(Stored data)
━━━━━━━━━━━━━━━━━━━━

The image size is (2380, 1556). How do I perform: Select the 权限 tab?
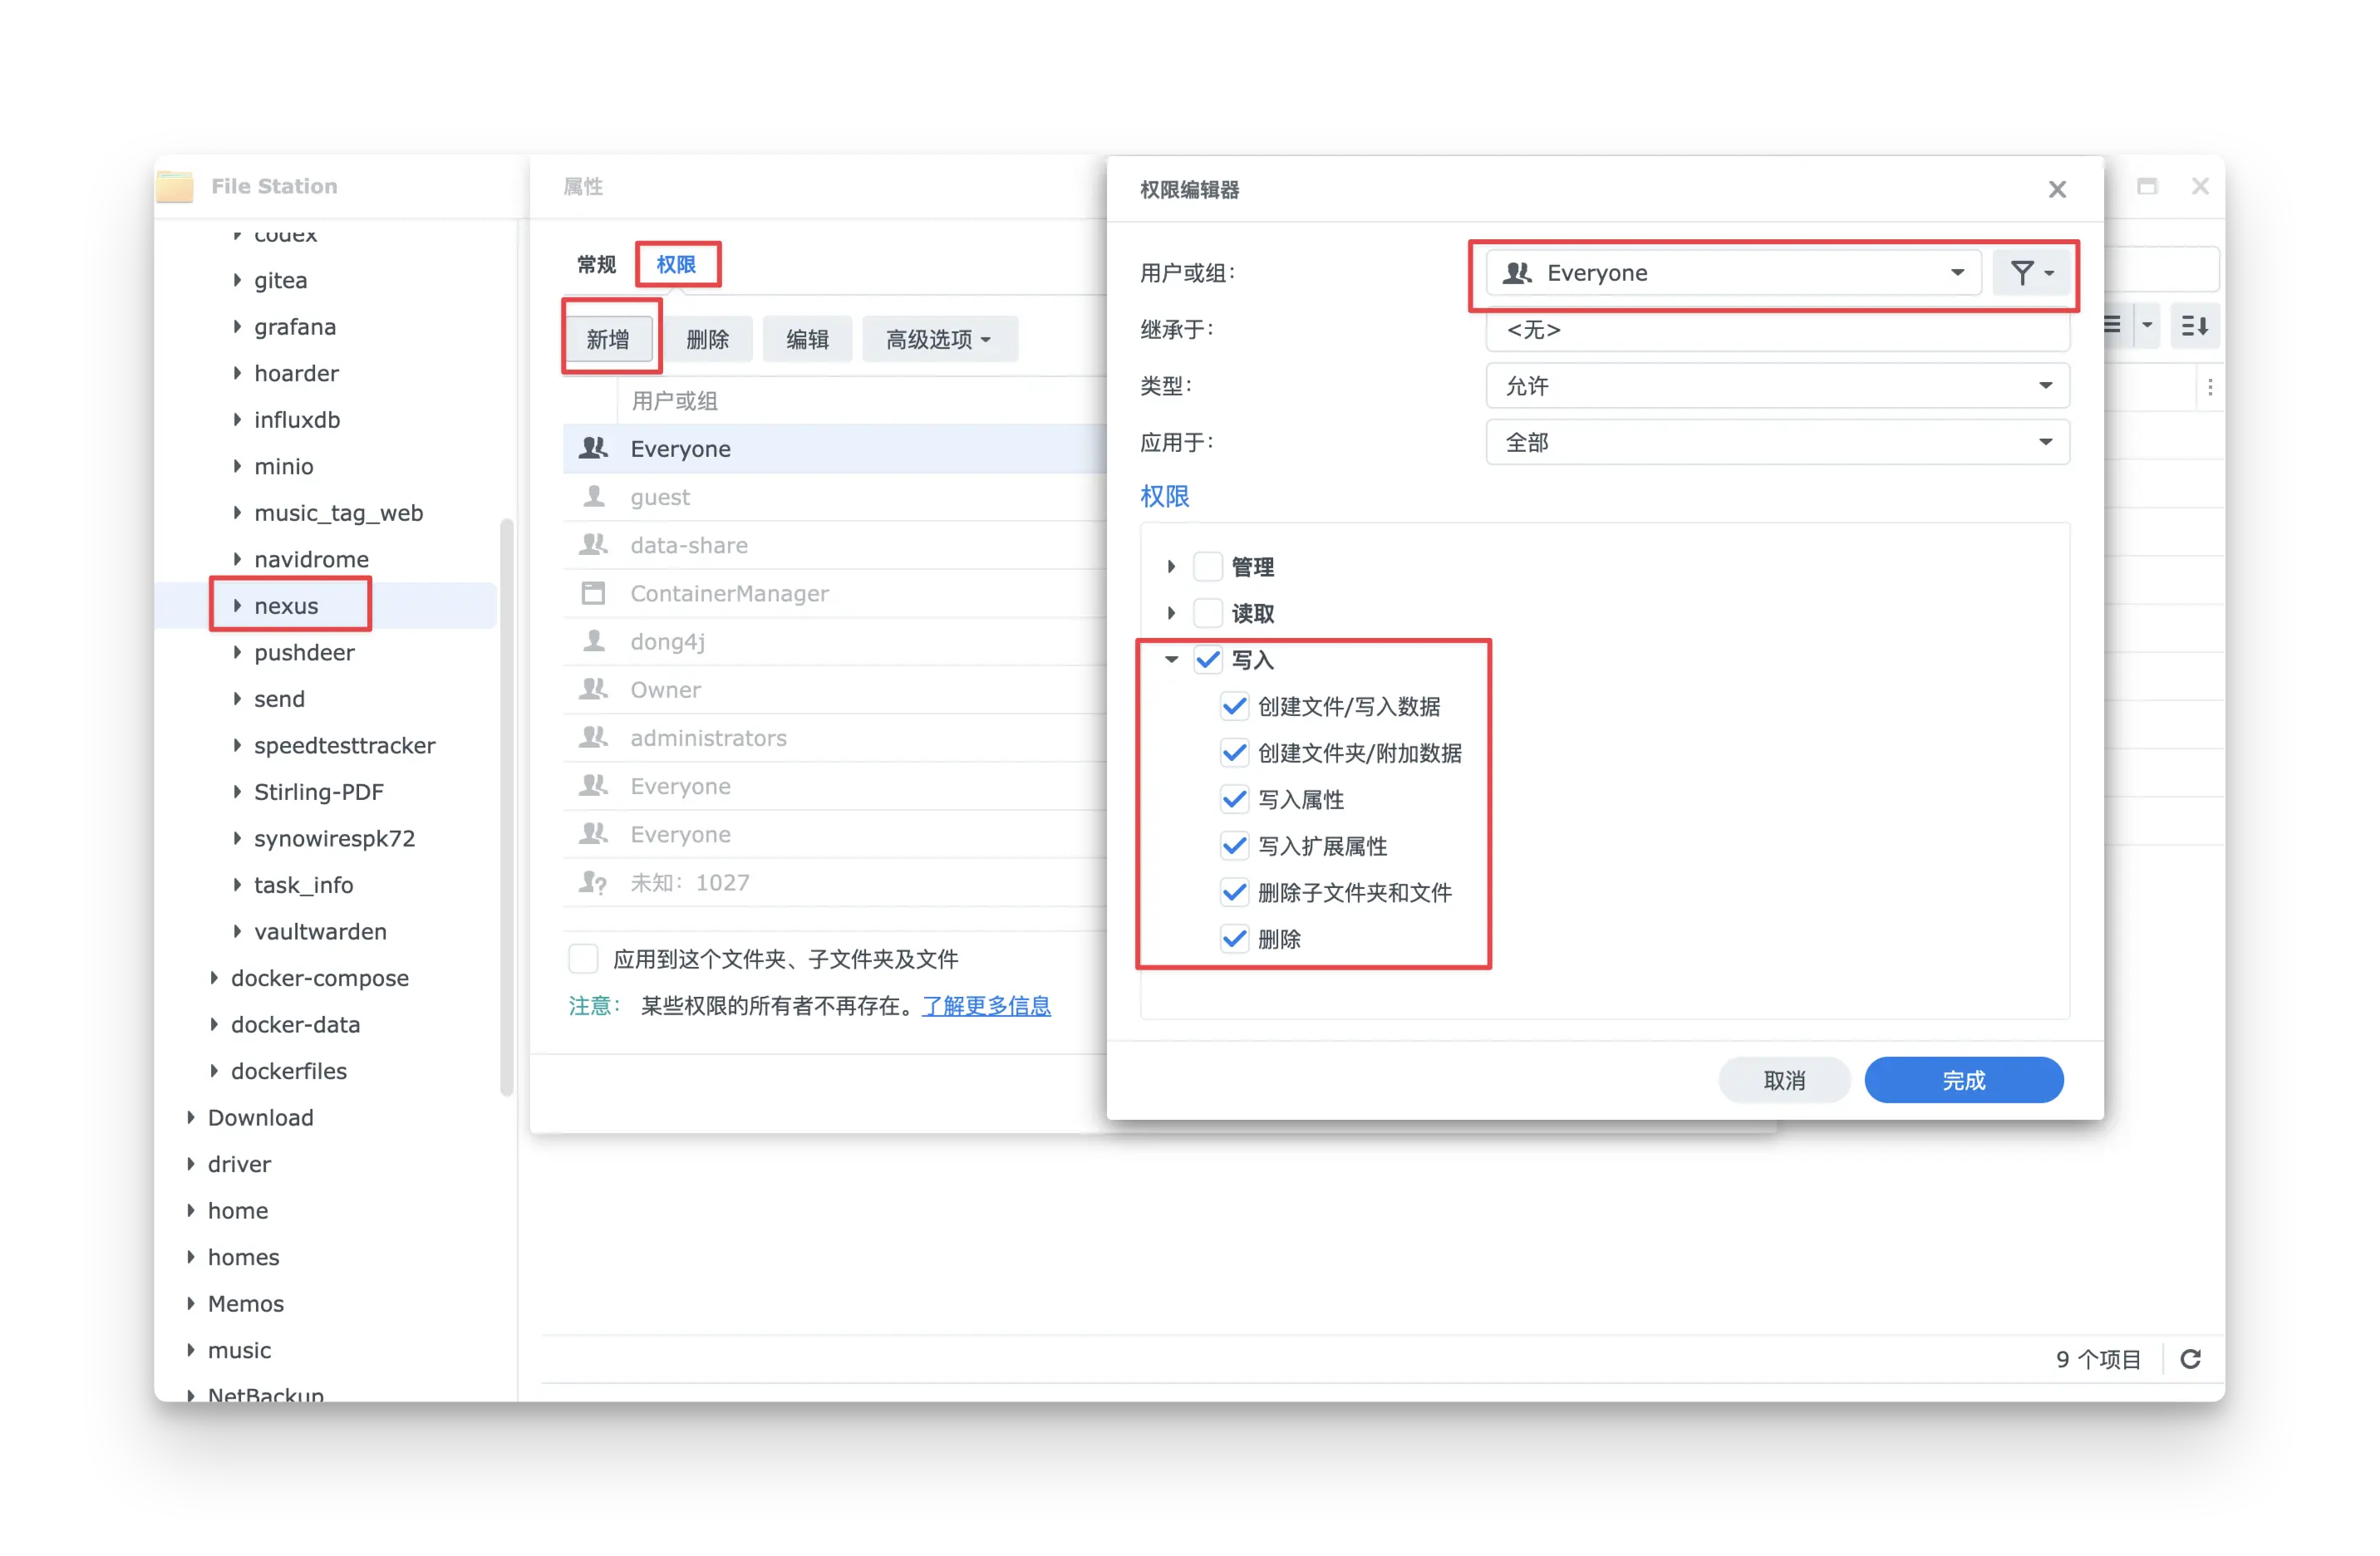pos(676,265)
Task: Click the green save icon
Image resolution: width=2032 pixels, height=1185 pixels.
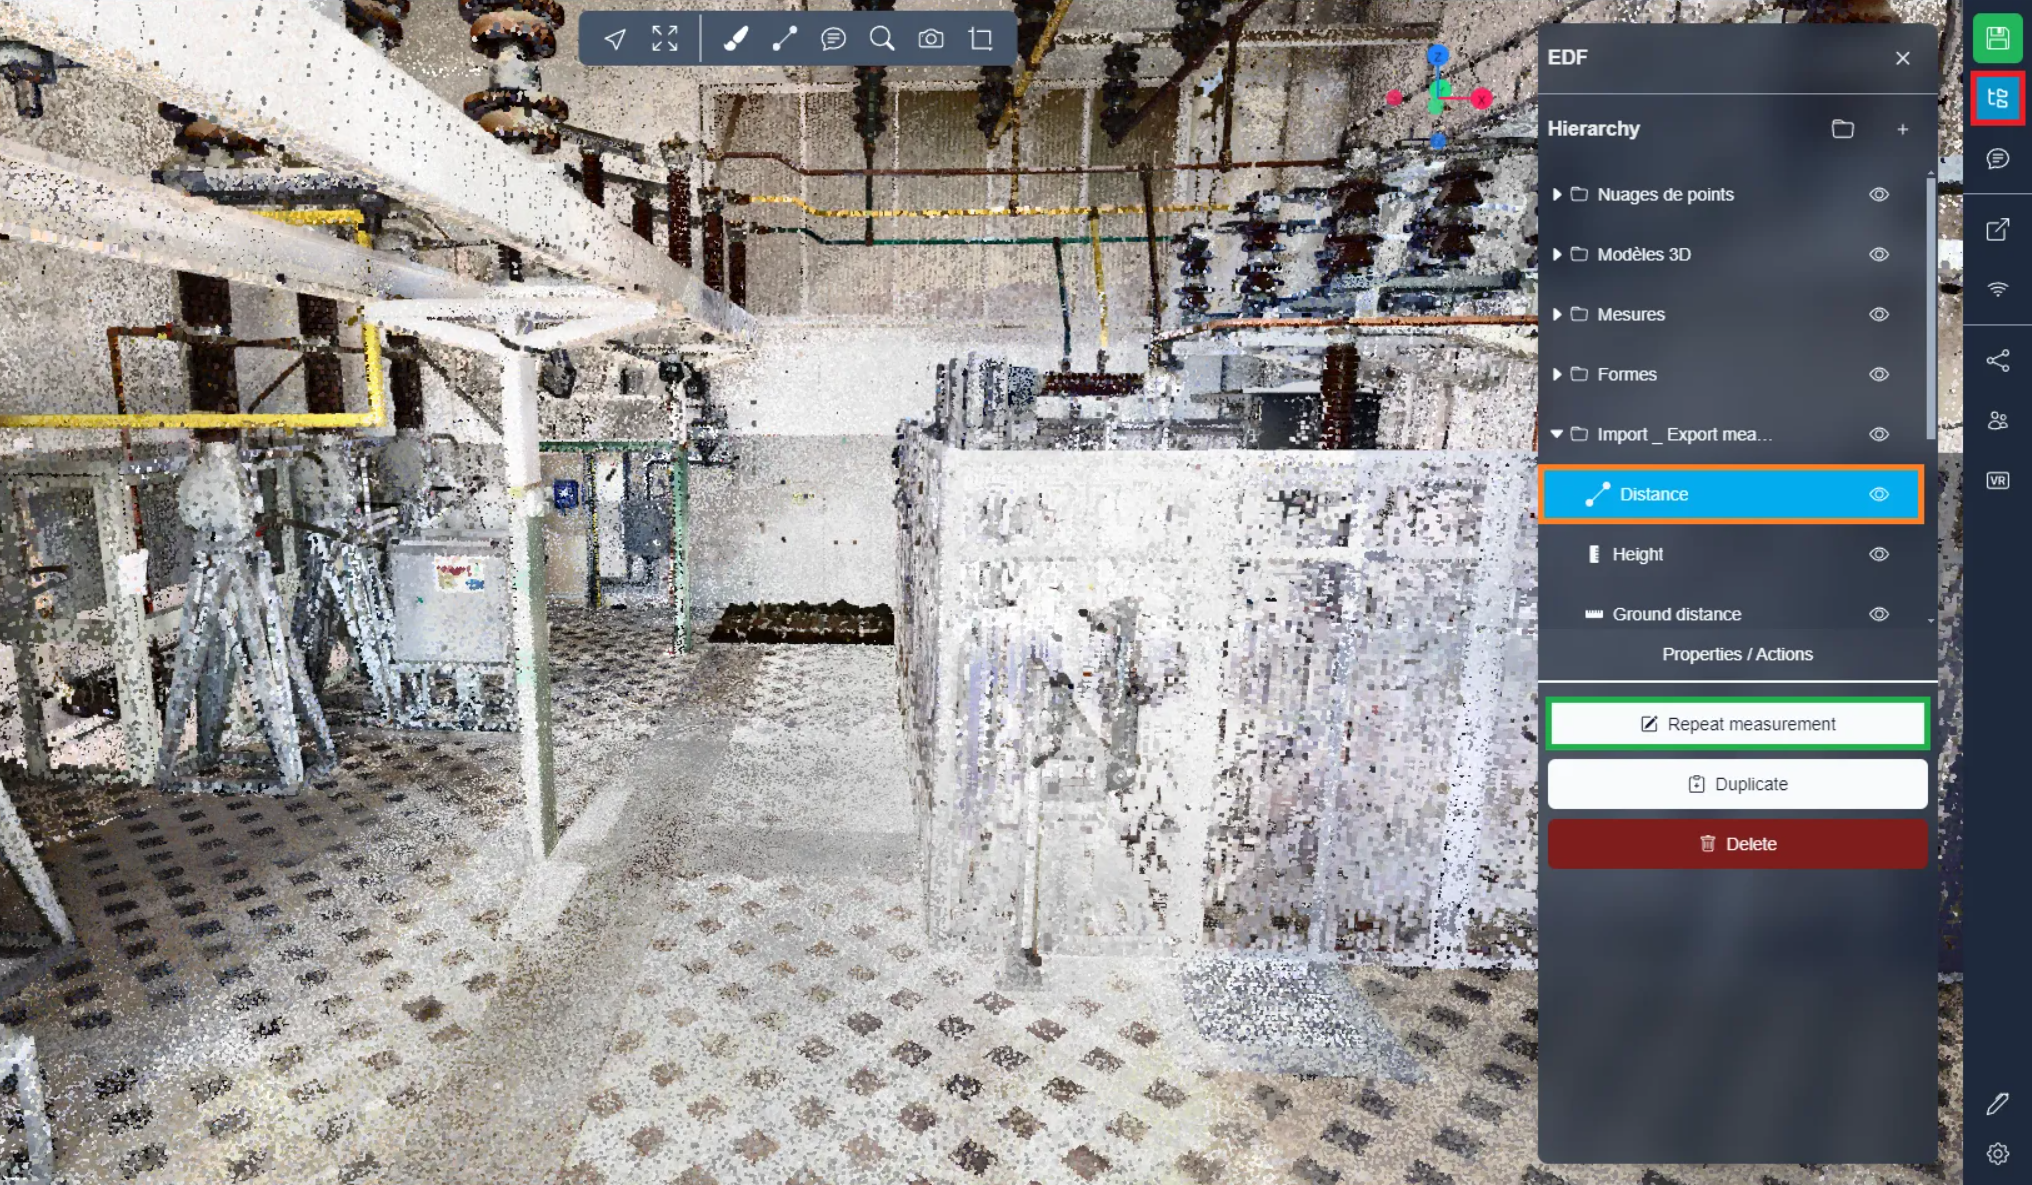Action: [x=1997, y=39]
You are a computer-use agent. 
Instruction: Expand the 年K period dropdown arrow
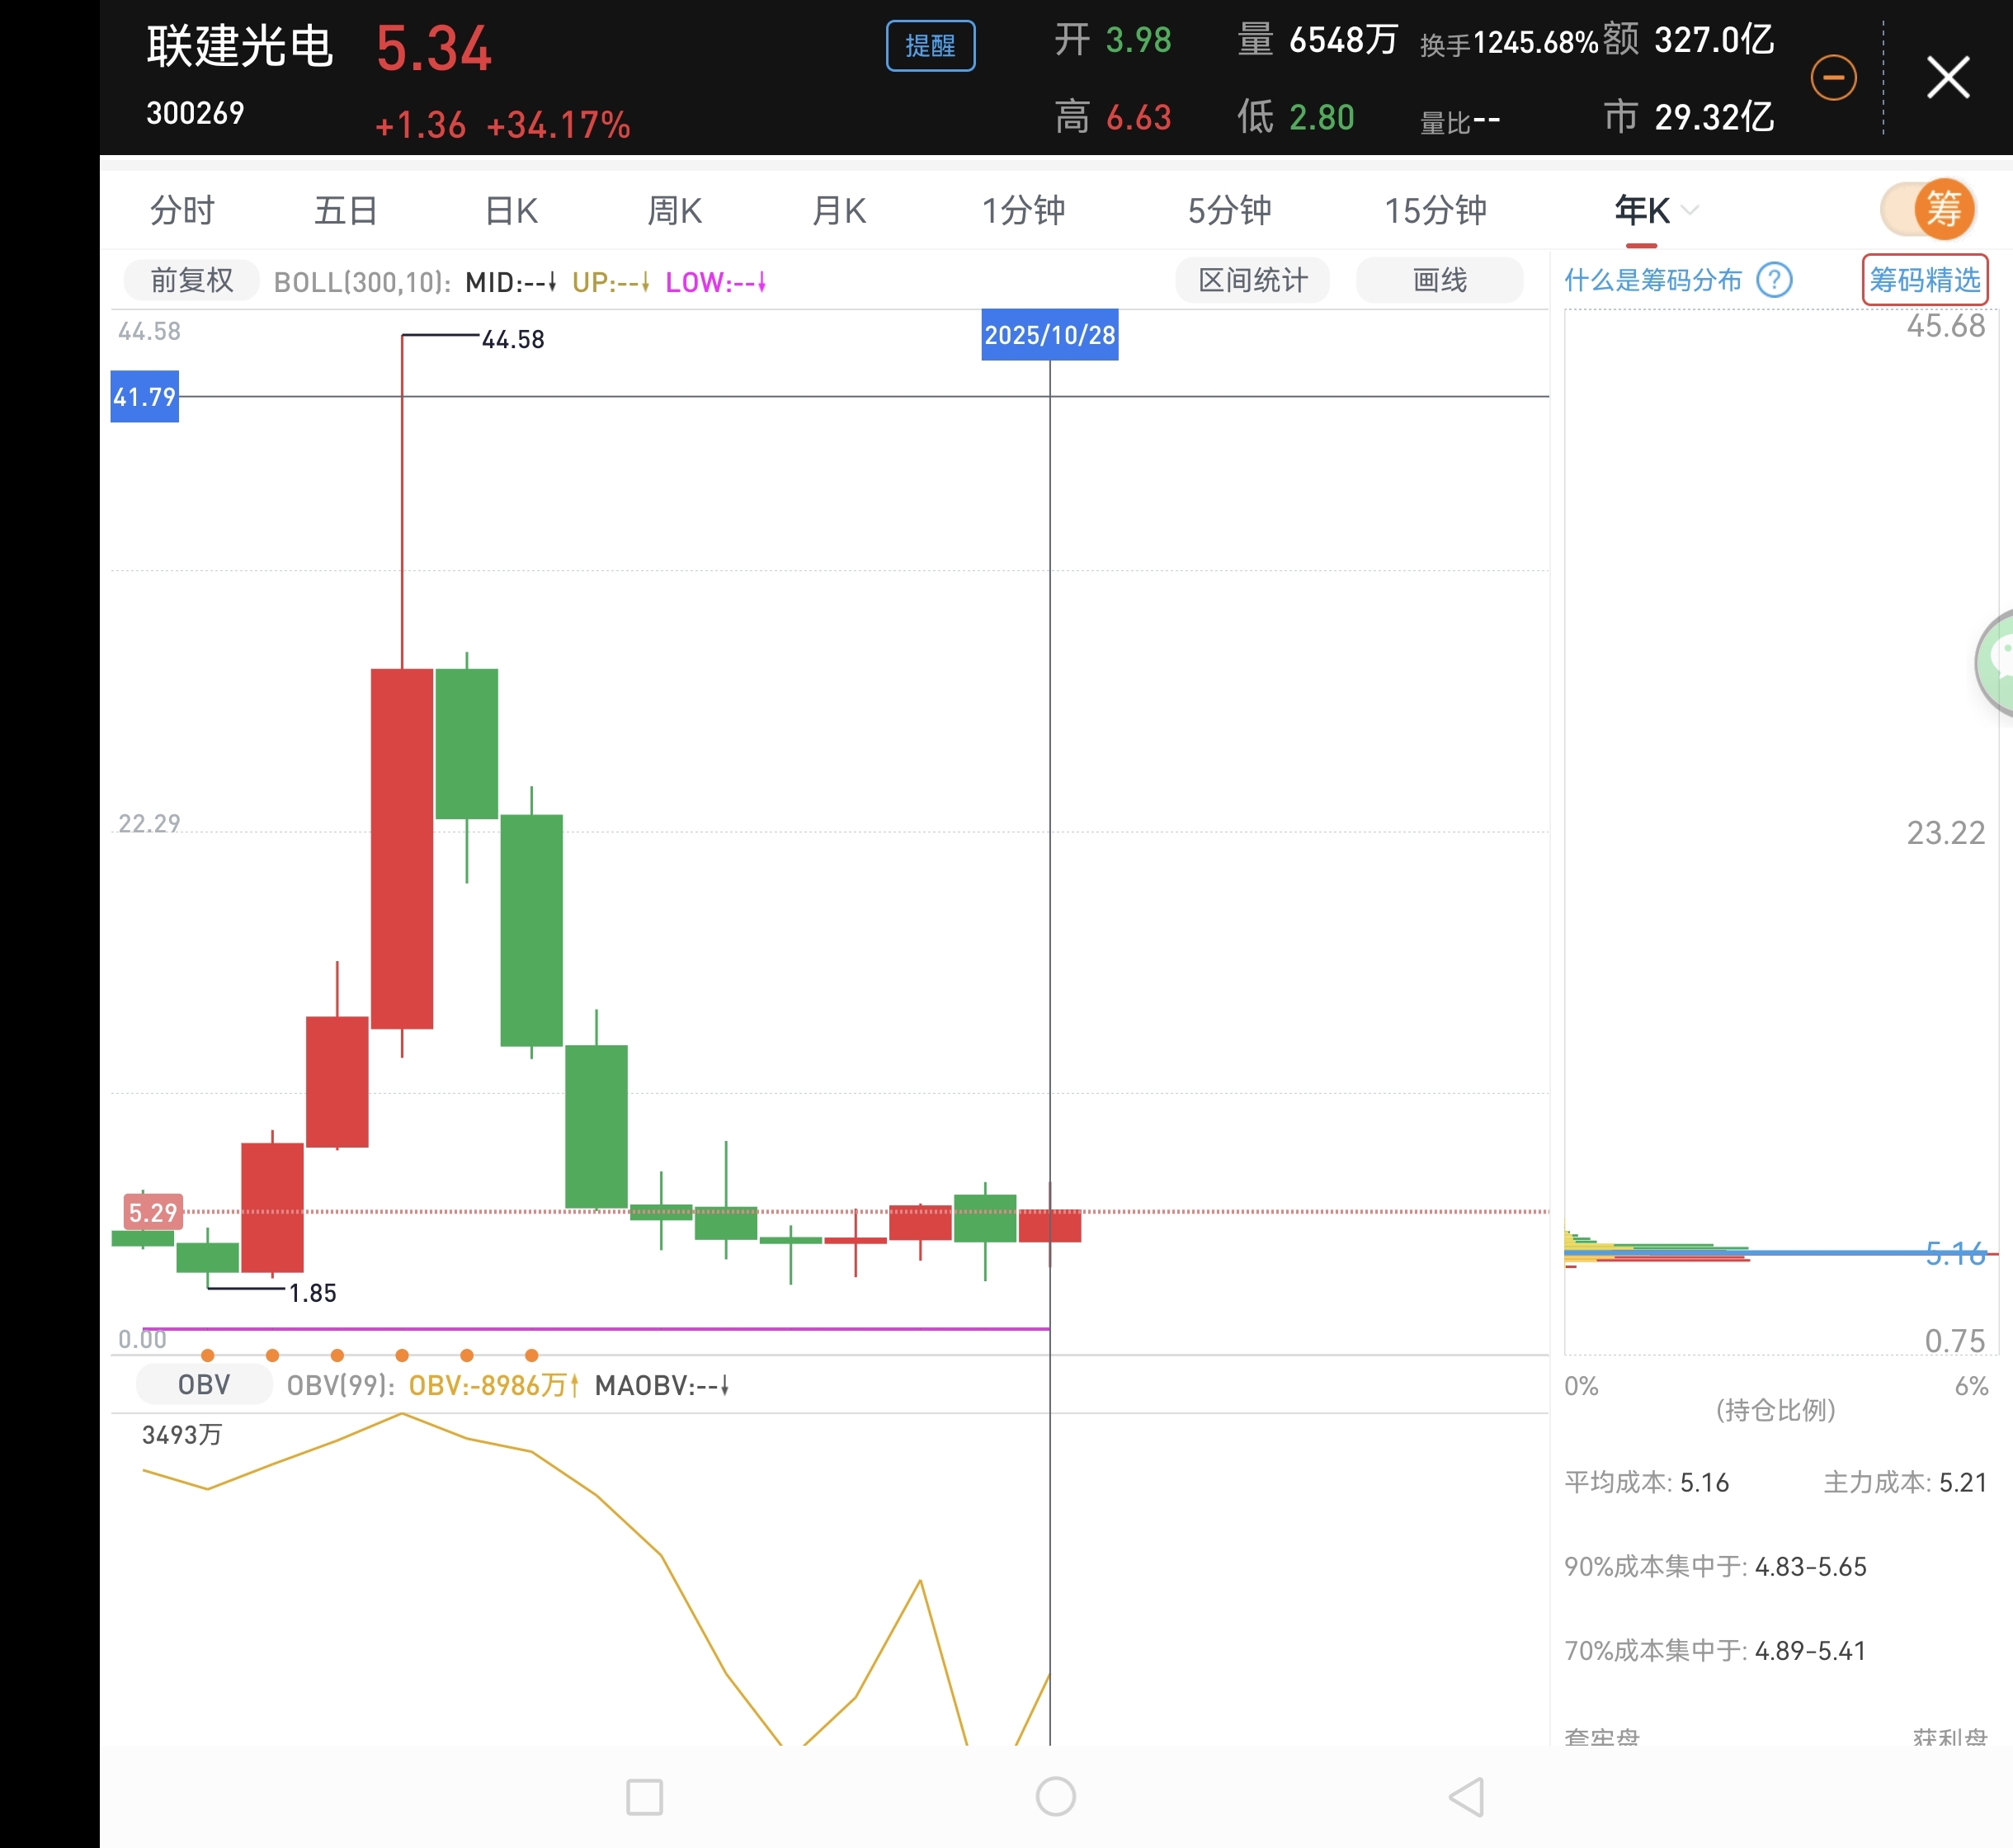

━━━━━━━━━━━━━━━━━━━━

## [Work task]
Print exactly, and print only, the lines from the line with "You are a computer-use agent." through the last line of the entries, both ends included. No pictures belong in the result.

## [Response]
You are a computer-use agent. 
Instruction: Expand the 年K period dropdown arrow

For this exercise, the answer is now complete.